This is for all the farming mamas — you got this

Vivian at about six months old while I’m holding a goat named Doodle. Most days weren’t this picturesque, but the time Vivian spent on my back was foundational to our relating now.

This is for all the mamas out there farming and doing your best to raise a kid with all the modern expectations of child-rearing layered over the increasing clarity you get from every day pursuing a more simple life. You feel torn because you are torn. And you are not alone. All of your efforts towards finding a place to stand between the world you were given and the one your heart longs to create will amount to something, and with the abundance of God’s grace your kids will learn from you to also find a place to stand in truth and love, straddling the world that is crumbling and, with better skills than you had because you taught them by doing, a place of more solid footing.

This is my proud-mama post. Pregnant with the idea of this farm and Vivian at the same time, I learned to milk a cow with her in my belly. I carried her as an infant everywhere for five months on my chest (it’s like being pregnant for 14 straight months…), until one day I threw the guidebooks and modern caution to the wind and realized that if indigenous peoples carried babies on the backs from birth, I could certainly learn to do it at 5 months.

That’s when I got my chest and arms back and could really work again (but that’s also when she figured out she had her own hands, and grabbed branches and gates and animals everywhere we went). Despite 11 months of being attached to her, I still needed to put her down sometimes, and my mom made it all possible with her devotion to me and to Viv.

 

Having a baby and birthing a farm: twins!

Having a baby and birthing a farm together was like having twins, and the farm often stole my attention and time because its demands are always immediate and the bedtime stories and meals together often had to wait indefinitely. If I didn’t tend to the newborn lamb, it may die of hypothermia. Bedtime stories are important, but they are also too easily put off. Vivian learned an important lesson early — she’s not the center of the universe. None of us are. That’s one of the core deceptions that modern conveniences allow us to harbor: if I need/want it right now, and I get it right now, if my desires for comfort and ease can be met, I must be really important.

Life in the dirt teaches otherwise. But the historically abnormal practice of putting children in the center of our worlds is pervasive in our culture and I often had deep pain that I somehow wasn’t giving her enough of my attention.

From one working mama to another, if you are feeling that guilt, let it go. It’s going to be okay.
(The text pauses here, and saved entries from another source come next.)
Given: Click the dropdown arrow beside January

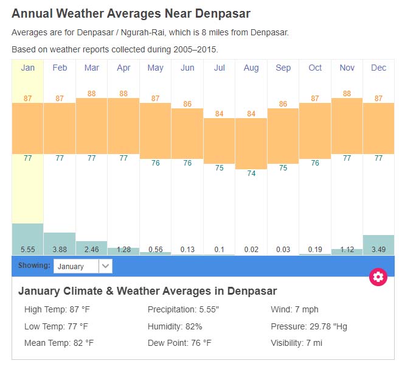Looking at the screenshot, I should (x=105, y=266).
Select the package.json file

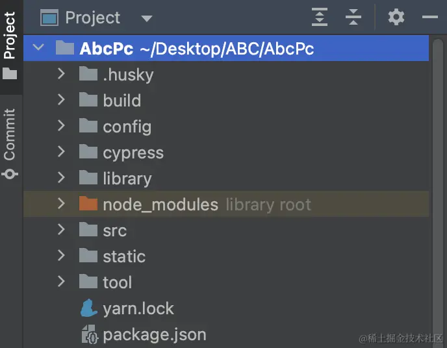click(154, 334)
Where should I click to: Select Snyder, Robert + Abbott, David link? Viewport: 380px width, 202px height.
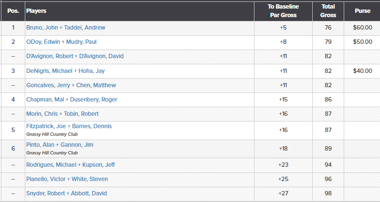click(x=66, y=193)
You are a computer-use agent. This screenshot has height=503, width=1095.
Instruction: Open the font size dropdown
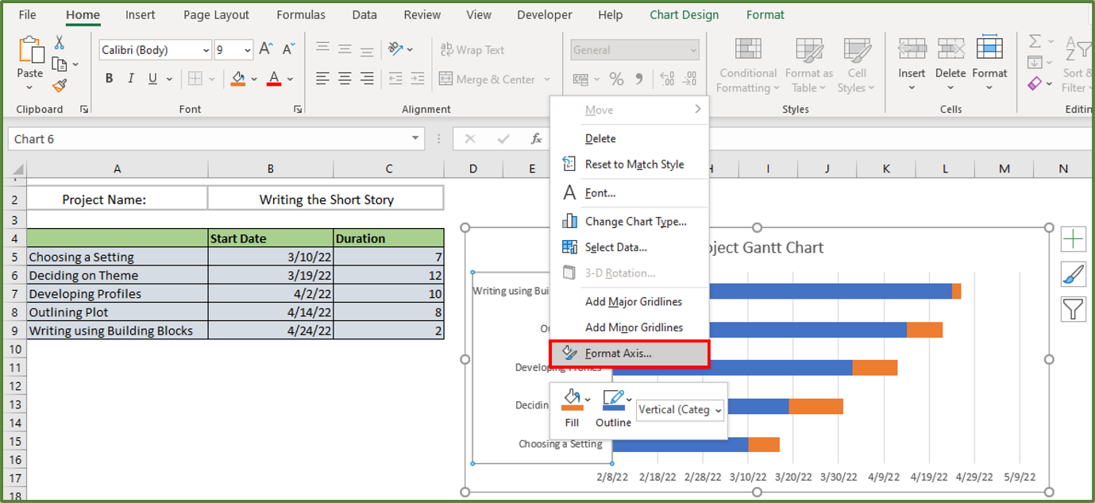[x=247, y=49]
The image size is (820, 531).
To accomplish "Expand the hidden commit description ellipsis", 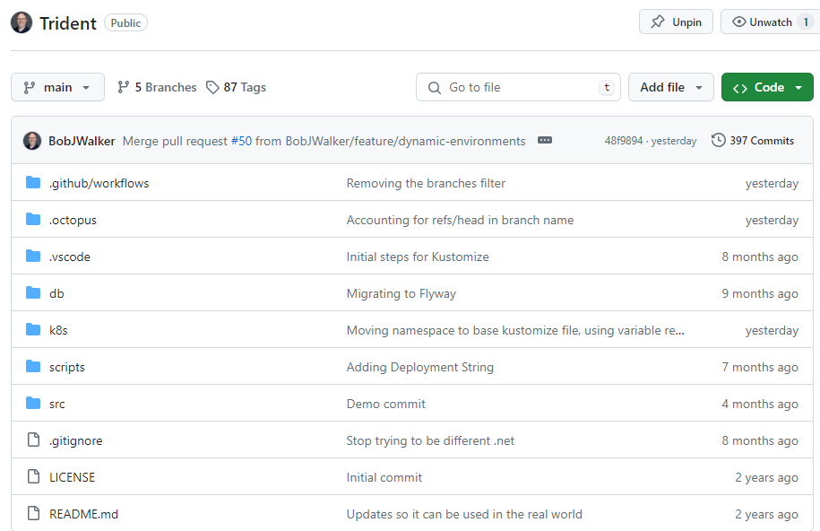I will (x=545, y=140).
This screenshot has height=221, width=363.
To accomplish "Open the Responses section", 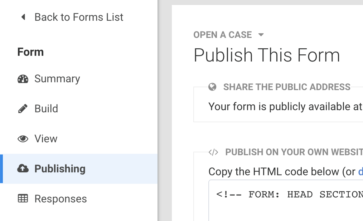I will [x=61, y=199].
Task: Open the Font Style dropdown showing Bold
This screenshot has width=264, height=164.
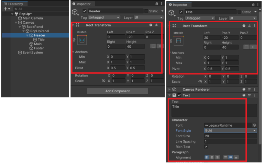Action: click(230, 131)
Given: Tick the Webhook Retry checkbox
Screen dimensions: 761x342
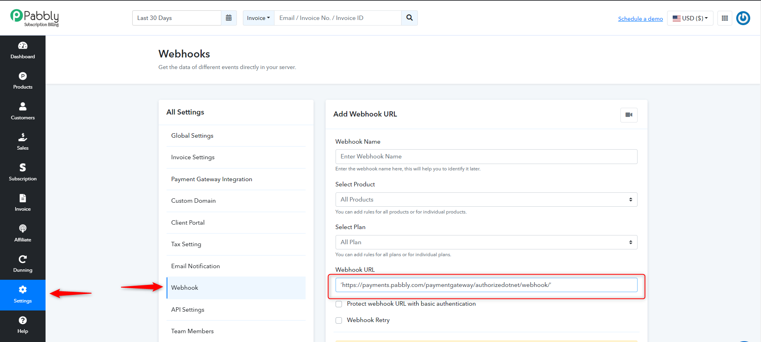Looking at the screenshot, I should click(x=339, y=320).
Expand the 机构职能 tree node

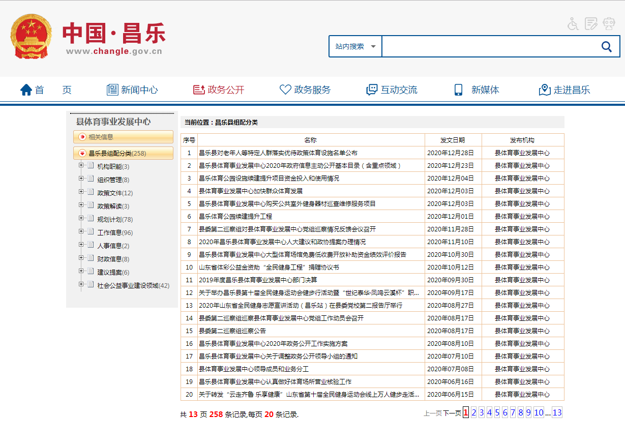tap(81, 166)
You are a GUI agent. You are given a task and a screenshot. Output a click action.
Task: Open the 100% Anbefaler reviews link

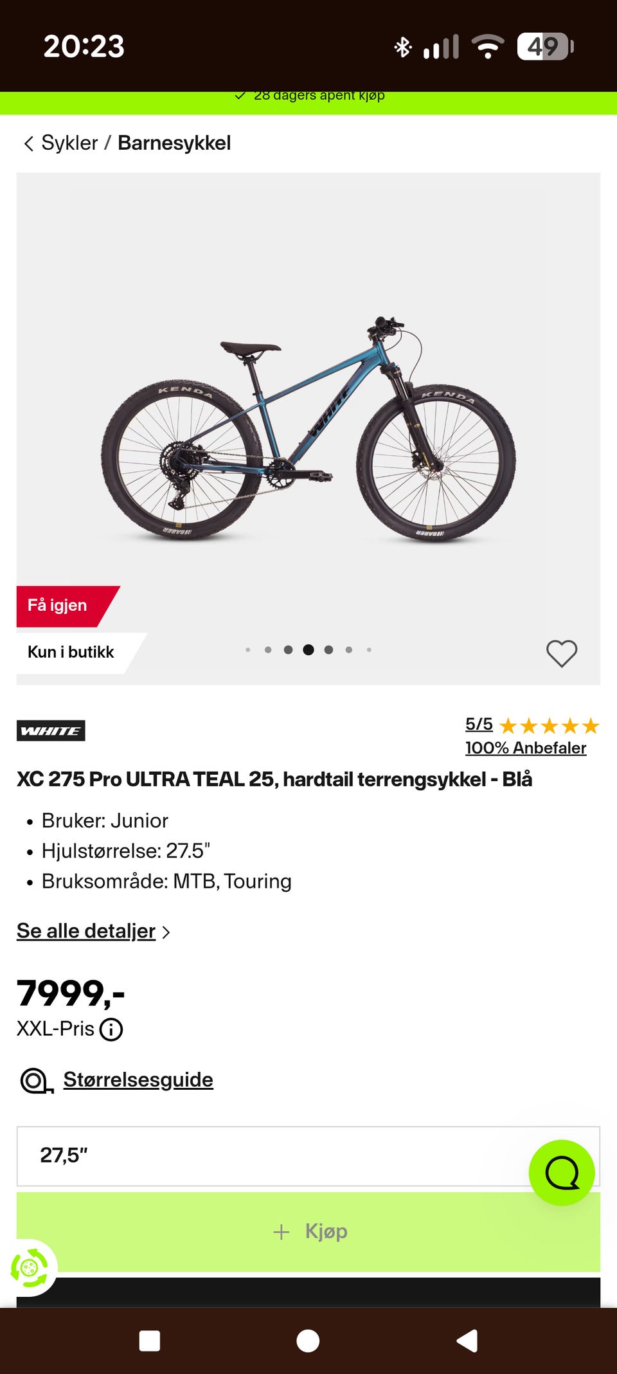point(526,748)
You’re giving your kids the gift of observing you do something hard and worth doing, and doing it anyway, even when you don’t feel like it.

Grit meets grit

On her own a couple of months ago, Vivian decided that our 25-yo horse needed more care than she was getting, so she set up a feed room, begged for a way to have a sliding door that she could operate to get Shauna in/out on her own, and set her alarm for 6a every day to go feed her before school. She isn’t a morning person. It’s often cold and wet and unpleasant at that hour. Still, she does it, and again after school, without prompting. Kids see your grit and meet it. Keep going. They are expectantly observing and readying themselves for their own purpose-filled life.